++++ Records provided
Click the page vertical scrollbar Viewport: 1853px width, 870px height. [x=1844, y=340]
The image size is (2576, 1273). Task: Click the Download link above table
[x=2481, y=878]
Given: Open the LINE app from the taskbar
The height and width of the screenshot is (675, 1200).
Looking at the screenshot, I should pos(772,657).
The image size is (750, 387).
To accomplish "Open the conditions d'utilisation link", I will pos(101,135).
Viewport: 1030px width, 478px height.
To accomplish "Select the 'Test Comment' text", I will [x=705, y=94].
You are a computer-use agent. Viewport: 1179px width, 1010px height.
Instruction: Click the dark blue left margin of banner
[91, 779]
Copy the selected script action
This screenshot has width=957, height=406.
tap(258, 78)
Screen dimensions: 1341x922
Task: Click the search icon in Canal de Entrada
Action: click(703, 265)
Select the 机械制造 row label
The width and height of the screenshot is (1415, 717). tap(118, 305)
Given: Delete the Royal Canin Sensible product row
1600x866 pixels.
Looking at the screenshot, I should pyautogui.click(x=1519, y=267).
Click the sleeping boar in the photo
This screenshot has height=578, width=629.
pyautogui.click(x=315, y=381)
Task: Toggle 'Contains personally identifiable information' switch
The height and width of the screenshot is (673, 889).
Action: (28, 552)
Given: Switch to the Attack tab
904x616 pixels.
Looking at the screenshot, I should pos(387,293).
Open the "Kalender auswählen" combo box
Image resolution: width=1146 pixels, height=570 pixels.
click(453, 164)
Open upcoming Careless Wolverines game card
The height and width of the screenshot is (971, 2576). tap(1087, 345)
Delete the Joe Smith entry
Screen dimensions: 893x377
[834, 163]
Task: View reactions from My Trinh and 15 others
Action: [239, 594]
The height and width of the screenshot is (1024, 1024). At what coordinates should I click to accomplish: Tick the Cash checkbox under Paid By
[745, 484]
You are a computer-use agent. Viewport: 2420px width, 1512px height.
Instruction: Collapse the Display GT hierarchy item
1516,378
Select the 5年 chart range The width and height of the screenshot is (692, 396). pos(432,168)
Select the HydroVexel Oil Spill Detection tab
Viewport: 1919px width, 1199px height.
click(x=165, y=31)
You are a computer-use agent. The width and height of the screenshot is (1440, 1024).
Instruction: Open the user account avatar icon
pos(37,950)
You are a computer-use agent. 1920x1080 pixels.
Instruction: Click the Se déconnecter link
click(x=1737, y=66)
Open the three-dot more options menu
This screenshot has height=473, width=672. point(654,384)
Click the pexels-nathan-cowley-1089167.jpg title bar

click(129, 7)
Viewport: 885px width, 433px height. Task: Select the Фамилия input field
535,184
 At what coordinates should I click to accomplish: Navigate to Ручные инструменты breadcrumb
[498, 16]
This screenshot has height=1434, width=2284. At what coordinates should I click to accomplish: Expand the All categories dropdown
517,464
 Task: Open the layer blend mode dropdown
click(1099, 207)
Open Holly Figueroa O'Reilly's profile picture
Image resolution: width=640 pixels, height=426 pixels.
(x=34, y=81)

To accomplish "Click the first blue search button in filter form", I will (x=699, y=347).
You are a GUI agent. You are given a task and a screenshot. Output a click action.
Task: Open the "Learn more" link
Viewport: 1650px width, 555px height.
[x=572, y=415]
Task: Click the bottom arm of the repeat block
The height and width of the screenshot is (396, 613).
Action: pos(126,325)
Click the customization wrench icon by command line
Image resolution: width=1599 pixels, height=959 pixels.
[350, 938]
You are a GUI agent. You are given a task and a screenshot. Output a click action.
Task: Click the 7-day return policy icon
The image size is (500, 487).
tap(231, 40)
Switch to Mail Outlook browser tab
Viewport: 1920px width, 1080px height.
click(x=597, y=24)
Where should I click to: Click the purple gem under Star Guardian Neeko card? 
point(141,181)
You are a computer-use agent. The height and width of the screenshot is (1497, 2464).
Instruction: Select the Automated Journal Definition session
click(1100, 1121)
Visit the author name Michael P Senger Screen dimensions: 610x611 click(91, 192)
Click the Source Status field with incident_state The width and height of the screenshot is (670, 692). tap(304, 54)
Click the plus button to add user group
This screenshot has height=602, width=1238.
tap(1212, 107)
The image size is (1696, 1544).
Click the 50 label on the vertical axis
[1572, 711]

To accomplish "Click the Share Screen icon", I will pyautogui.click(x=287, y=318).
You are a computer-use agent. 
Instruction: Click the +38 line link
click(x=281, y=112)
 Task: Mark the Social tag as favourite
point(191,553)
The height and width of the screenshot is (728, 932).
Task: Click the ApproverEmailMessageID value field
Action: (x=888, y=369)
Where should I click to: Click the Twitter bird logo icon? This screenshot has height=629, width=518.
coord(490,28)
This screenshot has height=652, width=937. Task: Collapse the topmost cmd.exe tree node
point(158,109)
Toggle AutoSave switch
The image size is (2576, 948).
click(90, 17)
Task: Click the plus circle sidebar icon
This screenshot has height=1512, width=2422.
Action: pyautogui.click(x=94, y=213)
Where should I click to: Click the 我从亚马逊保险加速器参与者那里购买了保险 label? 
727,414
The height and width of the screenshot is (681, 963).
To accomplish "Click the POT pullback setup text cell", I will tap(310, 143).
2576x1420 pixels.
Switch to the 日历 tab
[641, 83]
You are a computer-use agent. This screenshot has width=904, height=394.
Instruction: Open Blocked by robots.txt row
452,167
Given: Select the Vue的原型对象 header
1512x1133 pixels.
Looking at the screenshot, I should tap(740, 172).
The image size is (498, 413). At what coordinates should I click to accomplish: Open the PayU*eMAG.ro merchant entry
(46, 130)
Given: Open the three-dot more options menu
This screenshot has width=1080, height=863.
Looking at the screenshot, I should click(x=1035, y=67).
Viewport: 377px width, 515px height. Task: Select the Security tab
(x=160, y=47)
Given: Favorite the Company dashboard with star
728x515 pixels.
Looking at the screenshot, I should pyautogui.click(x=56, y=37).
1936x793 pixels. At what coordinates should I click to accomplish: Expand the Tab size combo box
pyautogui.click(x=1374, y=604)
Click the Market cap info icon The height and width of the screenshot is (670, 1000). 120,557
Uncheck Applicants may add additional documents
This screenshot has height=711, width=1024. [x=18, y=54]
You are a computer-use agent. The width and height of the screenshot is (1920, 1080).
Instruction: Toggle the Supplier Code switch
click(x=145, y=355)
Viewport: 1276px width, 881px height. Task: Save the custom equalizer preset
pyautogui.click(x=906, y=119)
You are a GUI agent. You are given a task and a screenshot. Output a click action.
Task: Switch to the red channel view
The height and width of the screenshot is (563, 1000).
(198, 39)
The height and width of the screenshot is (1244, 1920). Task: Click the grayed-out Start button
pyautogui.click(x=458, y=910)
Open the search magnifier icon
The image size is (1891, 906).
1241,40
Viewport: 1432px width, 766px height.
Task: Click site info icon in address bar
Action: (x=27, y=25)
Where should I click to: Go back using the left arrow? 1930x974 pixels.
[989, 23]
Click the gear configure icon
++++++++
Task instructions: Can you reproduce the material above with every "computer-use agent" replaced by "desktop automation agent" and nothing else altered?

Exercise answer:
Click the page vertical scrollbar Viewport: 1853px width, 870px height. [x=1844, y=340]
The image size is (2576, 1273). Task: Click the Download link above table
[x=2481, y=878]
Given: Open the LINE app from the taskbar
The height and width of the screenshot is (675, 1200).
Looking at the screenshot, I should pos(772,657).
The image size is (750, 387).
To accomplish "Open the conditions d'utilisation link", I will pos(101,135).
Viewport: 1030px width, 478px height.
To accomplish "Select the 'Test Comment' text", I will [x=705, y=94].
You are a desktop automation agent. Viewport: 1179px width, 1010px height.
Instruction: Click the dark blue left margin of banner
[91, 779]
Copy the selected script action
This screenshot has width=957, height=406.
tap(258, 78)
Screen dimensions: 1341x922
Task: Click the search icon in Canal de Entrada
Action: click(703, 265)
Select the 机械制造 row label
The width and height of the screenshot is (1415, 717). tap(118, 305)
Given: Delete the Royal Canin Sensible product row
1600x866 pixels.
Looking at the screenshot, I should pyautogui.click(x=1519, y=267).
Click the sleeping boar in the photo
This screenshot has height=578, width=629.
pyautogui.click(x=315, y=381)
Task: Toggle 'Contains personally identifiable information' switch
The height and width of the screenshot is (673, 889).
Action: (28, 552)
Given: Switch to the Attack tab
904x616 pixels.
Looking at the screenshot, I should pos(387,293).
Open the "Kalender auswählen" combo box
Image resolution: width=1146 pixels, height=570 pixels.
click(453, 164)
Open upcoming Careless Wolverines game card
The height and width of the screenshot is (971, 2576). tap(1087, 345)
Delete the Joe Smith entry
Screen dimensions: 893x377
[834, 163]
Task: View reactions from My Trinh and 15 others
Action: [239, 594]
The height and width of the screenshot is (1024, 1024). At what coordinates should I click to accomplish: Tick the Cash checkbox under Paid By
[745, 484]
You are a desktop automation agent. Viewport: 2420px width, 1512px height.
Instruction: Collapse the Display GT hierarchy item
1516,378
Select the 5年 chart range The width and height of the screenshot is (692, 396). pos(432,168)
Select the HydroVexel Oil Spill Detection tab
Viewport: 1919px width, 1199px height.
click(x=165, y=31)
You are a desktop automation agent. The width and height of the screenshot is (1440, 1024).
Instruction: Open the user account avatar icon
pos(37,950)
You are a desktop automation agent. 1920x1080 pixels.
Instruction: Click the Se déconnecter link
click(x=1737, y=66)
Open the three-dot more options menu
This screenshot has height=473, width=672. point(654,384)
Click the pexels-nathan-cowley-1089167.jpg title bar

click(129, 7)
Viewport: 885px width, 433px height. Task: Select the Фамилия input field
535,184
 At what coordinates should I click to accomplish: Navigate to Ручные инструменты breadcrumb
[498, 16]
This screenshot has height=1434, width=2284. At what coordinates should I click to accomplish: Expand the All categories dropdown
517,464
 Task: Open the layer blend mode dropdown
click(1099, 207)
Open Holly Figueroa O'Reilly's profile picture
Image resolution: width=640 pixels, height=426 pixels.
(x=34, y=81)

To accomplish "Click the first blue search button in filter form", I will (x=699, y=347).
You are a GUI agent. You are given a task and a screenshot. Output a click action.
Task: Open the "Learn more" link
Viewport: 1650px width, 555px height.
[x=572, y=415]
Task: Click the bottom arm of the repeat block
The height and width of the screenshot is (396, 613).
Action: pos(126,325)
Click the customization wrench icon by command line
Image resolution: width=1599 pixels, height=959 pixels.
[350, 938]
You are a GUI agent. You are given a task and a screenshot. Output a click action.
Task: Click the 7-day return policy icon
The image size is (500, 487).
tap(231, 40)
Switch to Mail Outlook browser tab
Viewport: 1920px width, 1080px height.
click(x=597, y=24)
Where should I click to: Click the purple gem under Star Guardian Neeko card? 
point(141,181)
You are a desktop automation agent. The height and width of the screenshot is (1497, 2464).
Instruction: Select the Automated Journal Definition session
click(1100, 1121)
Visit the author name Michael P Senger Screen dimensions: 610x611 click(91, 192)
Click the Source Status field with incident_state The width and height of the screenshot is (670, 692). tap(304, 54)
Click the plus button to add user group
This screenshot has height=602, width=1238.
tap(1212, 107)
The image size is (1696, 1544).
Click the 50 label on the vertical axis
[1572, 711]

To accomplish "Click the Share Screen icon", I will pyautogui.click(x=287, y=318).
You are a desktop automation agent. 
Instruction: Click the +38 line link
click(x=281, y=112)
 Task: Mark the Social tag as favourite
point(191,553)
The height and width of the screenshot is (728, 932).
Task: Click the ApproverEmailMessageID value field
Action: (x=888, y=369)
Where should I click to: Click the Twitter bird logo icon? This screenshot has height=629, width=518.
coord(490,28)
This screenshot has height=652, width=937. Task: Collapse the topmost cmd.exe tree node
point(158,109)
Toggle AutoSave switch
The image size is (2576, 948).
click(90, 17)
Task: Click the plus circle sidebar icon
This screenshot has height=1512, width=2422.
Action: pyautogui.click(x=94, y=213)
Where should I click to: Click the 我从亚马逊保险加速器参与者那里购买了保险 label? 
727,414
The height and width of the screenshot is (681, 963).
To accomplish "Click the POT pullback setup text cell", I will tap(310, 143).
2576x1420 pixels.
Switch to the 日历 tab
[641, 83]
You are a desktop automation agent. This screenshot has width=904, height=394.
Instruction: Open Blocked by robots.txt row
452,167
Given: Select the Vue的原型对象 header
1512x1133 pixels.
Looking at the screenshot, I should tap(740, 172).
The image size is (498, 413). At what coordinates should I click to accomplish: Open the PayU*eMAG.ro merchant entry
(46, 130)
Given: Open the three-dot more options menu
This screenshot has width=1080, height=863.
Looking at the screenshot, I should click(x=1035, y=67).
Viewport: 377px width, 515px height. Task: Select the Security tab
(x=160, y=47)
Given: Favorite the Company dashboard with star
728x515 pixels.
Looking at the screenshot, I should pyautogui.click(x=56, y=37).
1936x793 pixels. At what coordinates should I click to accomplish: Expand the Tab size combo box
pyautogui.click(x=1374, y=604)
Click the Market cap info icon The height and width of the screenshot is (670, 1000). 120,557
Uncheck Applicants may add additional documents
This screenshot has height=711, width=1024. [x=18, y=54]
You are a desktop automation agent. The width and height of the screenshot is (1920, 1080).
Instruction: Toggle the Supplier Code switch
click(x=145, y=355)
Viewport: 1276px width, 881px height. Task: Save the custom equalizer preset
pyautogui.click(x=906, y=119)
You are a GUI agent. You are given a task and a screenshot. Output a click action.
Task: Switch to the red channel view
The height and width of the screenshot is (563, 1000).
(198, 39)
The height and width of the screenshot is (1244, 1920). Task: Click the grayed-out Start button
pyautogui.click(x=458, y=910)
Open the search magnifier icon
The image size is (1891, 906).
1241,40
Viewport: 1432px width, 766px height.
Task: Click site info icon in address bar
Action: (x=27, y=25)
Where should I click to: Go back using the left arrow? 1930x974 pixels.
[989, 23]
Click the gear configure icon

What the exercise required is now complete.